This invention is in the field of pipeline inspection, and is more specifically directed to the evaluation of the amount of pipeline inspection that is necessary to ensure pipeline integrity.
Maintaining the integrity of pipelines is a fundamental function in maintaining the economic success and minimizing the environmental impact of modern oil and gas production fields and systems. In addition, pipeline integrity is also of concern in other applications, including factory piping systems, municipal water and sewer systems, and the like. Similar concerns exist in the context of other applications, such as production casing of oil and gas wells. As is well known in the field of pipeline maintenance, corrosion and ablation of pipeline material, from the fluids flowing through the pipeline, will reduce the thickness of pipeline walls over time. In order to prevent pipeline failure, it is of course important to monitor the extent to which pipeline wall thickness has been reduced, so that timely repairs can be made.
The direct physical measurement of pipeline wall thickness is of course not practical because of the necessarily destructive nature of such measurement. Accordingly, various indirect pipeline wall thickness measurement techniques have been developed over the years. The most widely used measurement technologies acquire measurements of thickness at selected locations along a producing pipeline, such locations either randomly selected or specifically selected based on models or other assumptions of the most vulnerable locations to loss of wall thickness. These measurement technologies include ultrasonic measurement, and imaging by way of x-rays or radiography (RT), each of which examine pipeline walls from the exterior at specific locations (e.g., over a one foot section). It is typically costly, from the standpoint of labor and equipment cost, to measure wall thickness using these methods, especially in extreme environments such as the Trans-Alaska Pipeline System and its feeder lines where thermal insulation must be removed to access the pipeline for measurement, and then replaced. In addition, because the exterior of the pipeline must be directly accessed to obtain these measurements, excavation is required to obtain measurements of those portions of pipelines that are underground.
In the context of pipeline integrity, it is of course the extreme value of minimum wall thickness (maximum wall thickness loss) that is of concern. Accordingly, sampled measurement approaches are useful only to the extent that the sample measurements lend insight into the extreme minimum value. Fundamental statistical theory can provide such insight, under the assumption that the population of wall thickness measurements along the entire length of the pipeline (e.g., a measurement taken in each one-foot section along the pipeline length) follows a known statistical distribution. In other words, assuming a statistical distribution of wall thicknesses along the length of the pipeline, a reasonable sample size of measurements can then provide an indication of the minimum wall thickness to a certain confidence level. Unfortunately, it has been observed that measurements of wall thickness along the length of an actual pipeline do not typically follow a well-behaved statistical distribution. Worse yet, it has been observed that wall thickness measurement distributions vary widely from pipeline to pipeline. As a result, it is difficult to know whether the number of sampled measurements of pipeline thickness taken for a given pipeline is sufficient to characterize the extreme value of minimum wall thickness for that pipeline, to any reasonable confidence level.

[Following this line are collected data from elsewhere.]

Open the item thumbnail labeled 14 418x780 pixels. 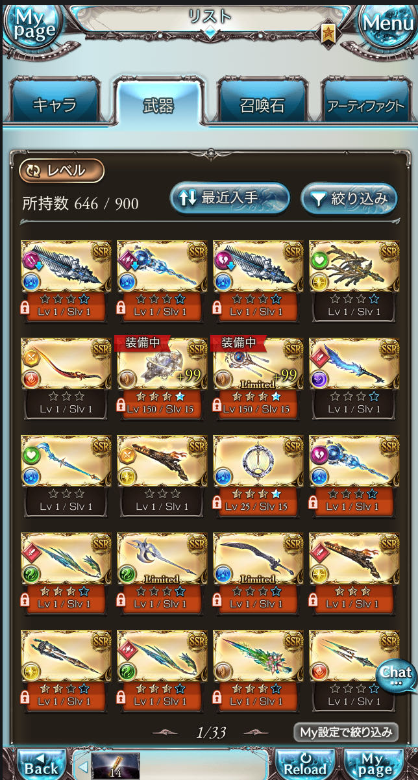pos(116,766)
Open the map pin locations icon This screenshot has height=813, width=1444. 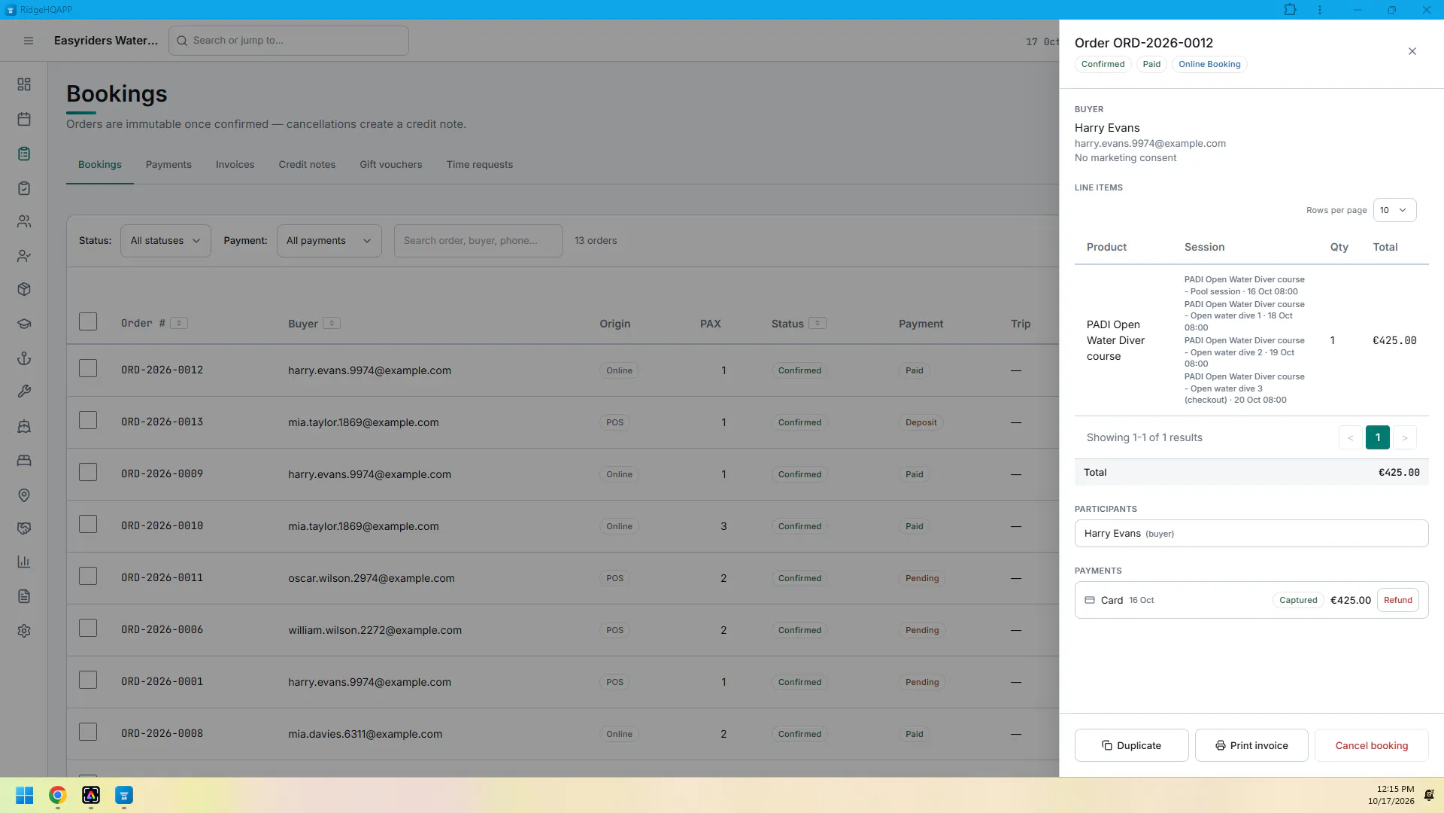click(x=24, y=495)
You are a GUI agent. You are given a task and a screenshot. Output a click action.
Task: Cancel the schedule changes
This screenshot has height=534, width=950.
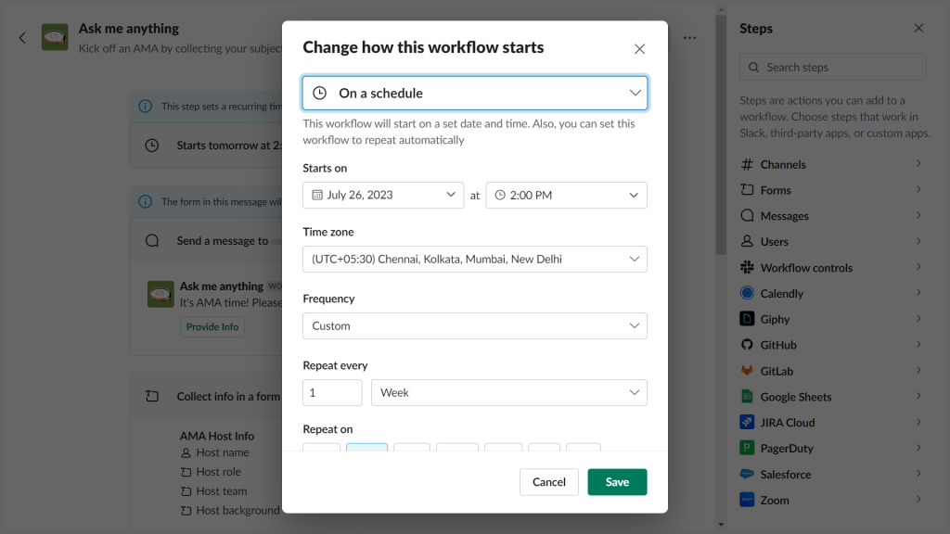coord(549,482)
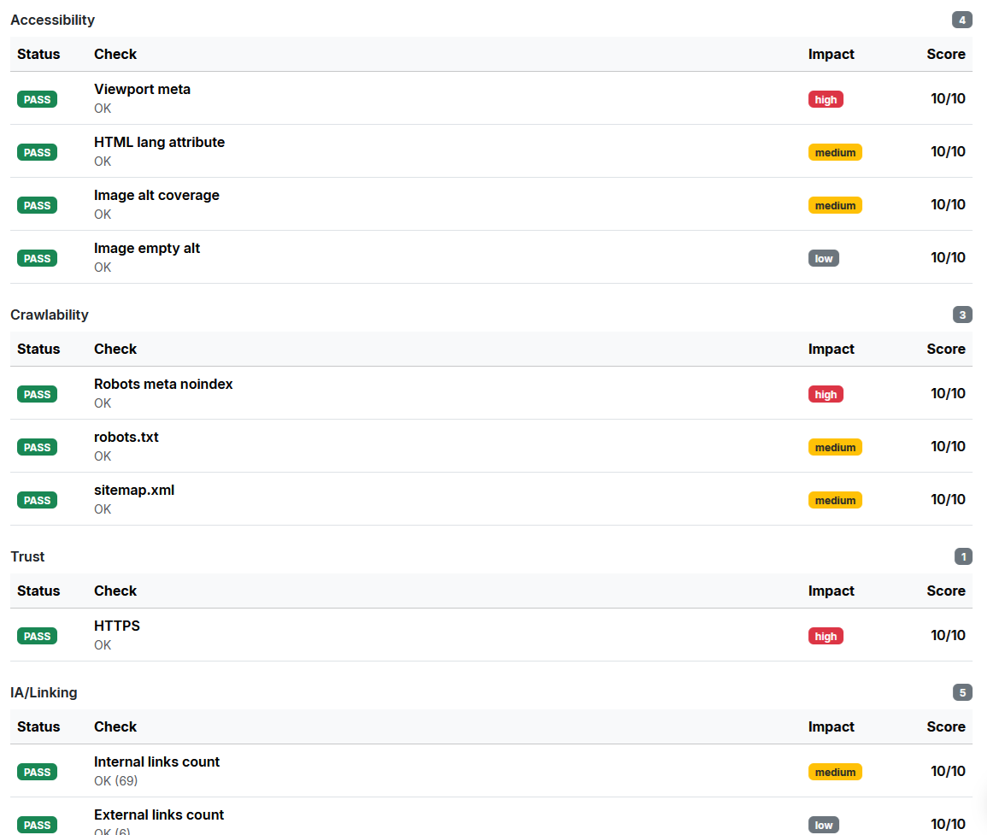
Task: Click the Impact column header under Crawlability
Action: (x=831, y=349)
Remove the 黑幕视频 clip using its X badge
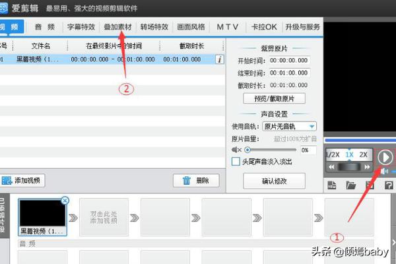The image size is (396, 264). (x=65, y=201)
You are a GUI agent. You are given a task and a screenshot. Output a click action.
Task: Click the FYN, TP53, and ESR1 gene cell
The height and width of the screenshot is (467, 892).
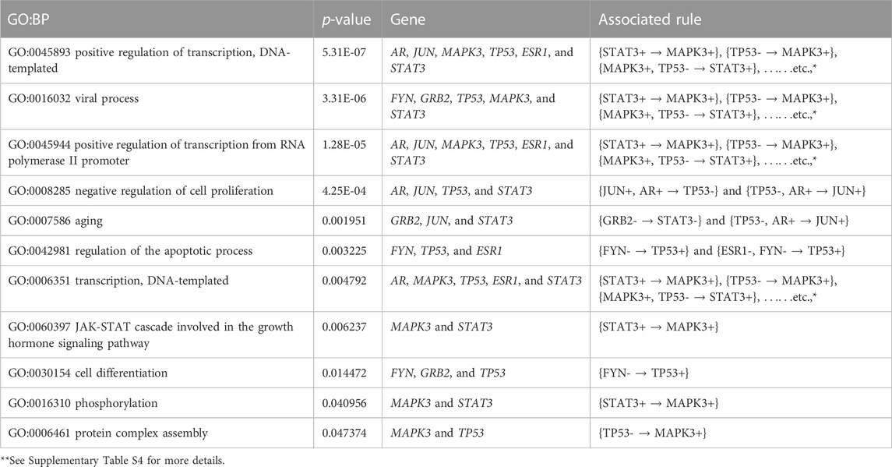coord(449,253)
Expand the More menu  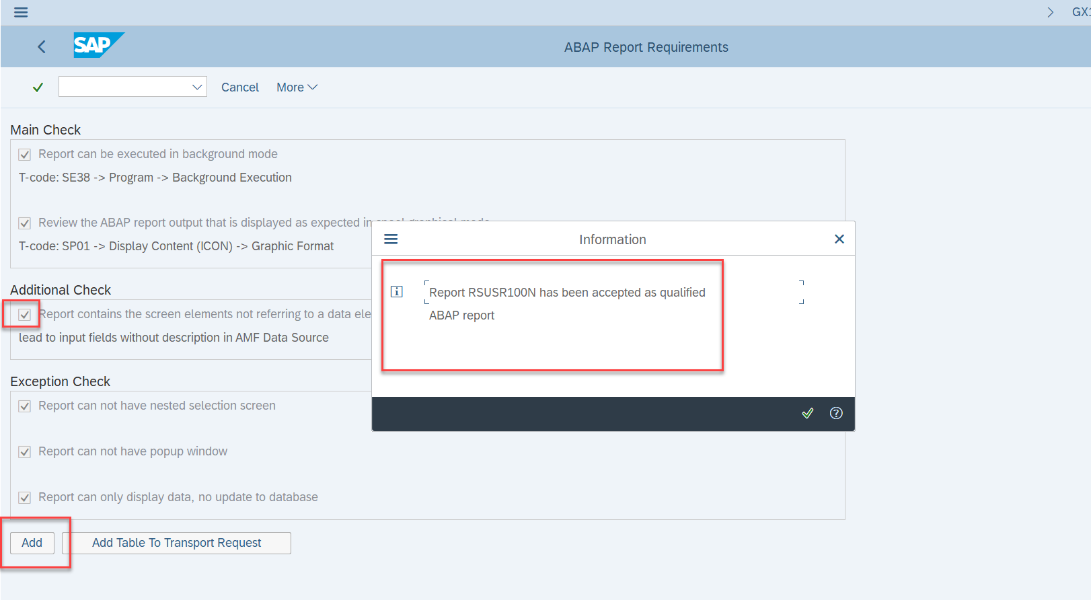[297, 87]
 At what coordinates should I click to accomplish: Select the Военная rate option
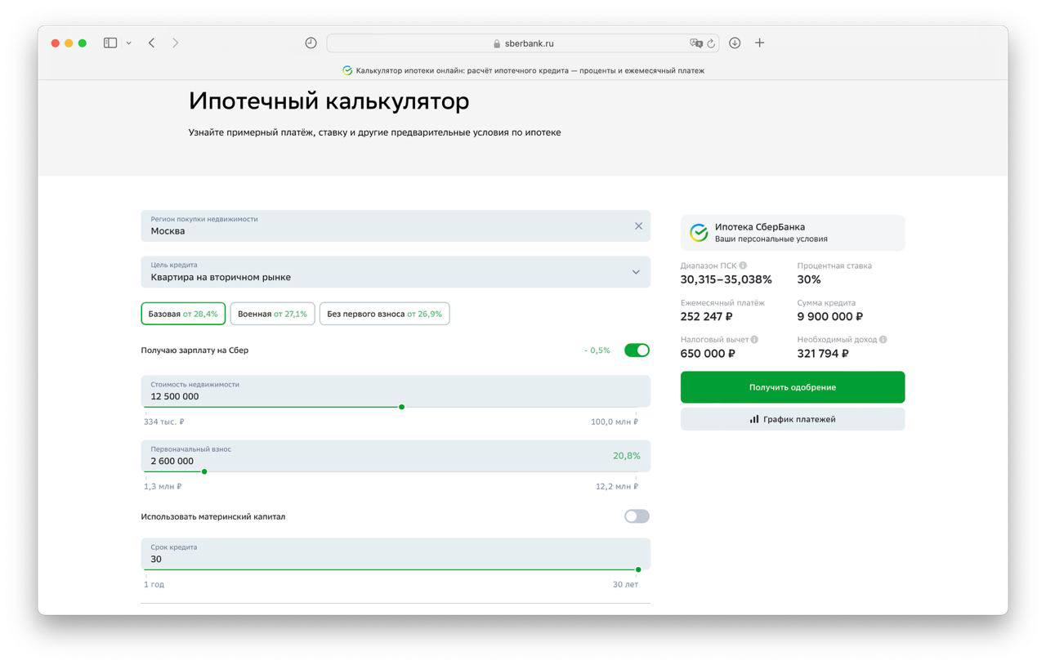click(272, 314)
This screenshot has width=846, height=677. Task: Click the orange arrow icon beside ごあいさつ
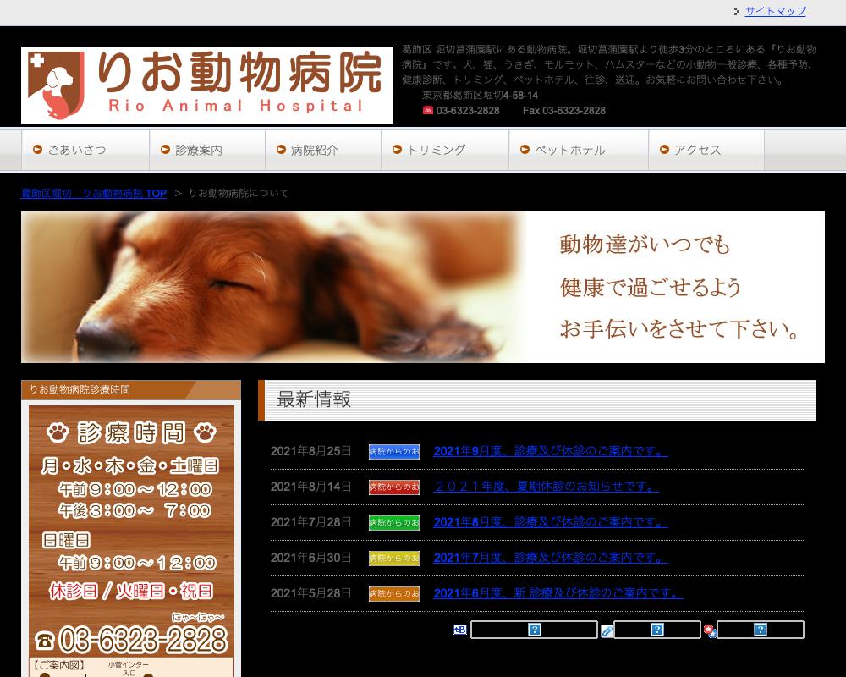pos(36,150)
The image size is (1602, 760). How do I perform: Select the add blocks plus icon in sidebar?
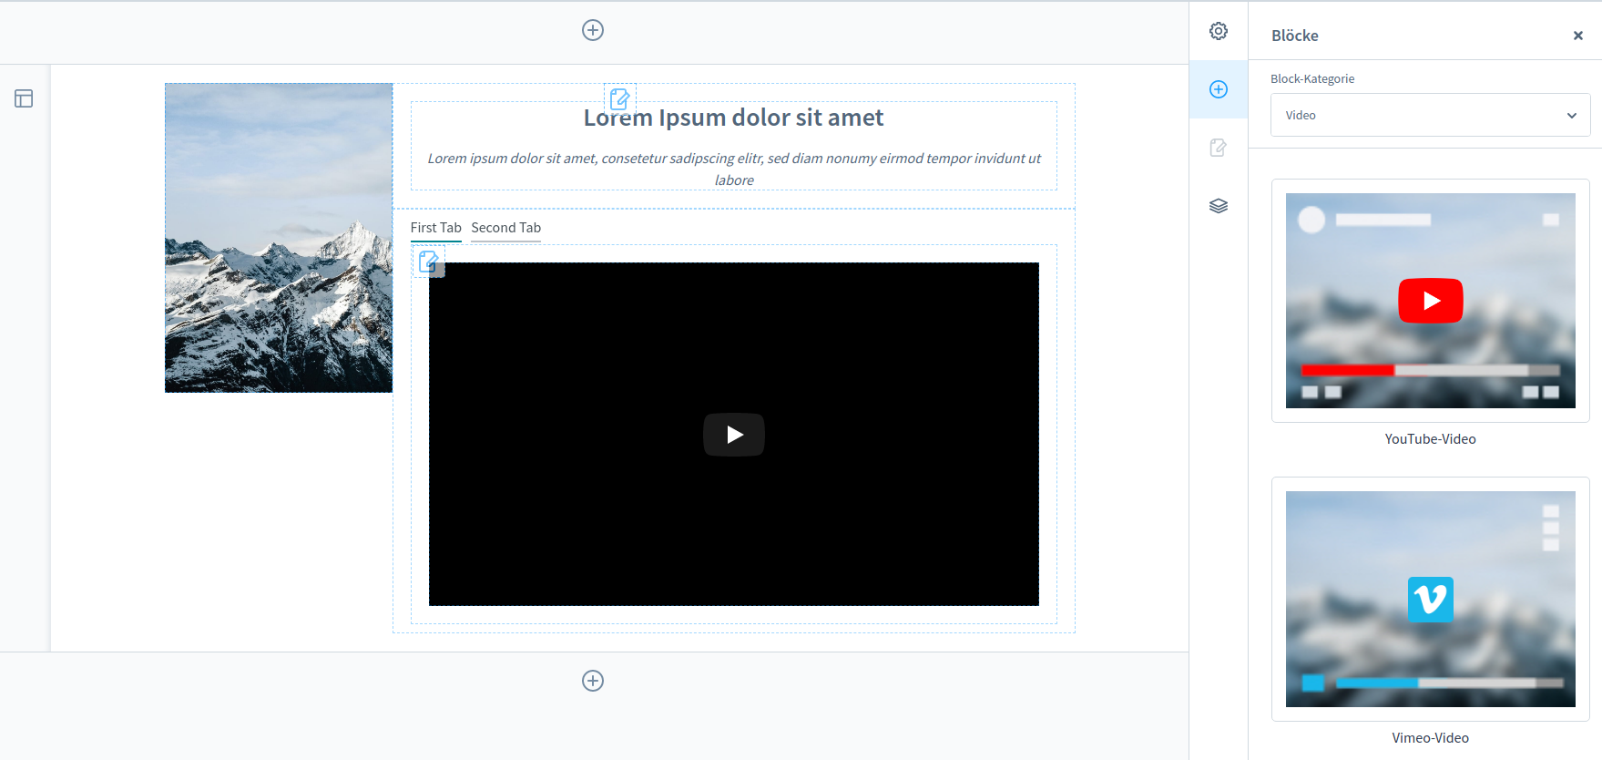1219,89
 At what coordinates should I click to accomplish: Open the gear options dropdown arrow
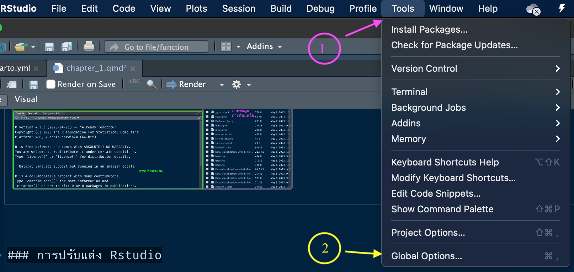coord(249,85)
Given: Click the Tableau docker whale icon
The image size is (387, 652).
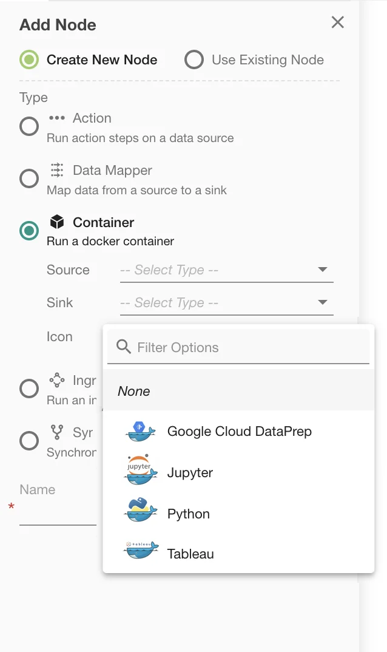Looking at the screenshot, I should coord(141,551).
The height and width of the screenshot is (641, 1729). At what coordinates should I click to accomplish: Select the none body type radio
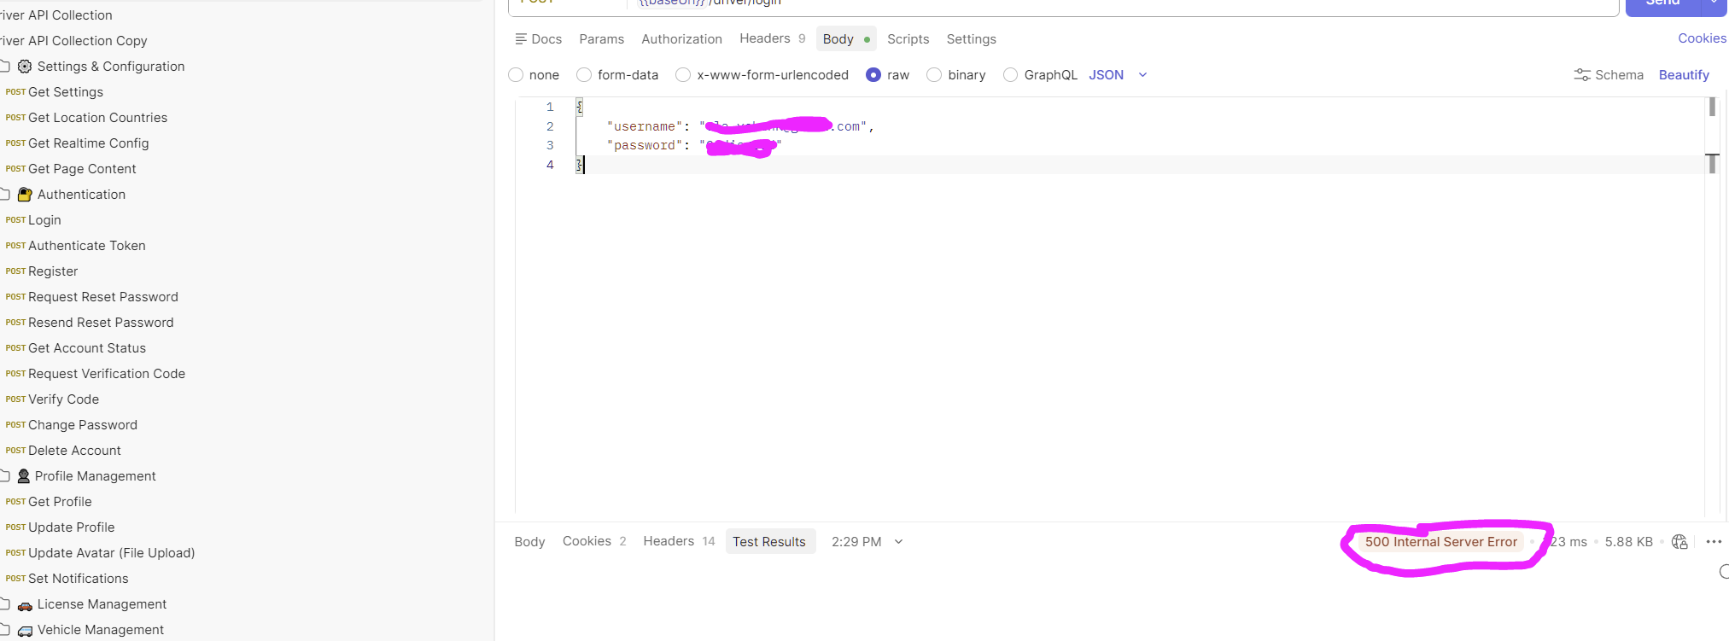pos(516,75)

Another pipeline wall thickness measurement technology is referred to as “in-line inspection” (ILI). According to this technology, a vehicle commonly referred to as a “pig” travels in the interior of the pipeline along its length, propelled by the production fluid itself or otherwise towed through the pipeline. The pig includes transducers that indirectly measure the wall thickness of the pipeline repeatedly along the pipeline length as the pig travels. Measurement technologies used in ILI include magnetic flux leakage techniques that measure the extent to which a magnetic field can be induced into the pipeline wall is measured, from which the wall thickness can be inferred. ILI inspection can also be carried out using ultrasonic energy, as well-known in the art. Unfortunately, ILI monitoring cannot be applied to all pipelines, because of their construction or geometry. Sampled measurements must therefore be used on a substantial number of pipelines in modern production fields and pipeline systems.
A known approach to the characterization of pipeline integrity applies sample thickness measurements to a predictive model of the pipeline. Known models apply parameters such as properties of the fluid carried by the pipeline, pressure, temperature, flow rate, and the like, such that a minimum wall thickness can be calculated given sample measurements of the wall thickness. The accuracy of such computer simulations in characterizing the minimum wall thickness of course depends on the accuracy with which the model corresponds to the true behavior of the pipeline. And, in turn, the accuracy of the model depends on the accuracy of the assumptions underlying the model to the actual pipeline. But in practice, as known in the art, real-world pipelines vary widely from one another in corrosion behavior, due to structural and environmental variations that are not contemplated by the model or its underlying assumptions. As more complicated models are derived to include the effects of these variations, the resulting computations will of course also become more complicated.
By way of further background, it is known to evaluate equipment reliability by selecting a statistical distribution, and applying Monte Carlo simulations to that statistical distribution, to plan a reliability evaluation.